Think all software written for all devices involving every single embedded thingie with a webclient reporting in or polling data everywhere: Every ATM, every POS device, every IOT-device made yet and everyone to be made in the future. Every little gadget with a network stack ever made.

And you're telling me all of those will have an updated HTTP-stack within 2 years?

You're not being "overly optimistic", you're being tragically unrealistic.

Like every other published internet-standard, HTTP/1.0 and HTTP/1.1 will be here until the end of the internet. Sadly the clusterfuck that is HTTP/2.0 will too now.

The people talking about HTTP/3.0 already really seems to have missed this bit. (They're talking about 3.0 because HTTP/2.0 didn't really solve the problems we have with HTTP/1.1, but nevermind that, Google steam-rolled this one through and we want to be trendy)

The question is now: How many HTTP-stacks do you want to support? Is 2 OK? 3? 4? When do you say enough is enough?

[mattmanser]

You're missing the point. For all of them ut doesn't matter if my consumer website serves multiple assets.

That's what I'm talking about.

[josteink]

Our point is that some people are treating this internet-protocol with a lifetime of decades like it was this week's update of Chrome.

It isn't. And it needs to be treated differently.

[jimktrains2]

> The people talking about HTTP/3.0 already really seems to have missed this bit. (They're talking about 3.0 because HTTP/2.0 didn't really solve the problems we have with HTTP/1.1, but nevermind that, Google steam-rolled this one through and we want to be trendy)

Exactly! There are more important problems to solve, page load time isn't one of them. My list includes:

* Better authentication

* More secure caching

* Improved ability to download large files

* Better methods to find alternate downloads locations

* Making each request contain less information about the sender

* Improved Metadata

I brain-dump a bit here: https://github.com/jimktrains/http_ng

EDIT: Formatting

[MrBuddyCasino]

I'm afraid you are - while things have improved for the reasons you outlined, corporate IT still going to be a major party pooper.

[Mojah]

If at any point you need a reference guide of all the HTTP/1.1 hacks that we {could,should,would} change for HTTP/2, I found the following post really useful: http://ma.ttias.be/architecting-websites-http2-era/

[EugeneOZ]

nginx doesn't support http2, apache too.. So maybe it's time to make some efforts to implement it on servers first. Maybe make some donations to apache, nginx dev. teams to speed up this process.

[vbezhenar]

nginx fully supports SPDY. HTTP/2 is largely based on SPDY so I expect that nginx will support HTTP/2 very soon.

[youngtaff]

This is my real worry, at least nginx supports SPDY so has a base to evolve from, Apache support appears to be in a really bad place last time I checked.

[jimktrains2]

The two most largely deployed servers on the Internet don't have HTTP2 support so their experience implementing and using it was never factored into the protocol.

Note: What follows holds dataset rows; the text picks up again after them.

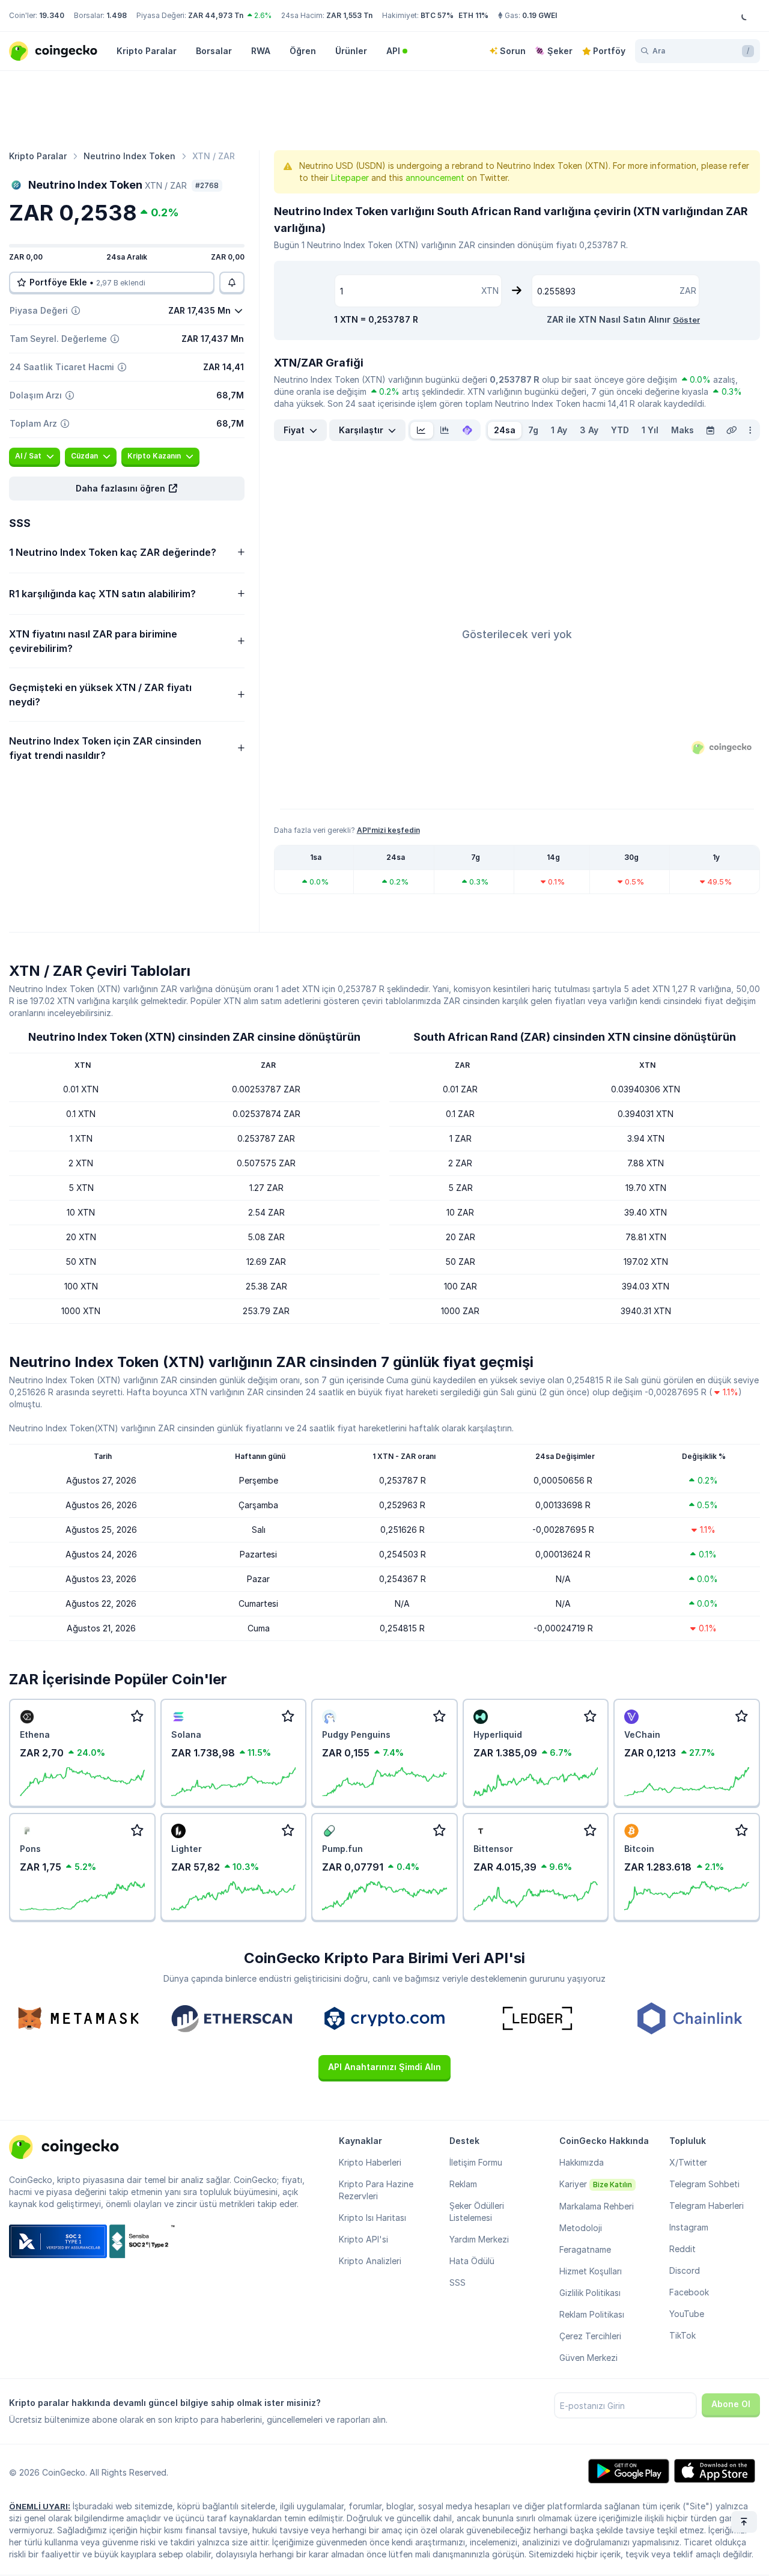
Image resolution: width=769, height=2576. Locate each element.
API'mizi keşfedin (388, 830)
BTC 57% (437, 15)
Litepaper (350, 177)
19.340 (51, 15)
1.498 (116, 15)
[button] (127, 489)
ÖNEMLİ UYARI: (39, 2506)
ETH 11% (473, 15)
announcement (435, 177)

And people wonder why I don't like it.

[youngtaff]

MS seem to be doing a good job of building it into IIS, Traffic Server has it, as does H2O, nghttp2 and others.

Google, FB, Twitter, Akamai have adapted their http daemons for it.

nginx has SPDY support so HTTP/2 should be forthcoming but I wonder if this will be the death of Apache - they didn't seem to be able to update the SPDY plugin to 2.4

[solarizde]

Yes it's a pitty, Apache and mod SPDY is really a pain currently.

[jmspring]

Try hacking together a rudimentary one over a socket opened by AT commands. Embedded programming including cellular modems for the win, Bob.